Dataset records
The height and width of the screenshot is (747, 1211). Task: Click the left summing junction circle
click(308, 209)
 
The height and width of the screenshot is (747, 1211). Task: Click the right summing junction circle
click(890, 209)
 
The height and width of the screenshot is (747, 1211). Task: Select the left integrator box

### Do this:
Rewrite the listing above, changing each occurrence of "summing junction" to "sum node" and keeping everything else the same.

### Result of the exercise:
The height and width of the screenshot is (747, 1211). Task: Click the left sum node circle
click(308, 209)
 
The height and width of the screenshot is (747, 1211). Task: Click the right sum node circle
click(890, 209)
 
The height and width of the screenshot is (747, 1211). Task: Select the left integrator box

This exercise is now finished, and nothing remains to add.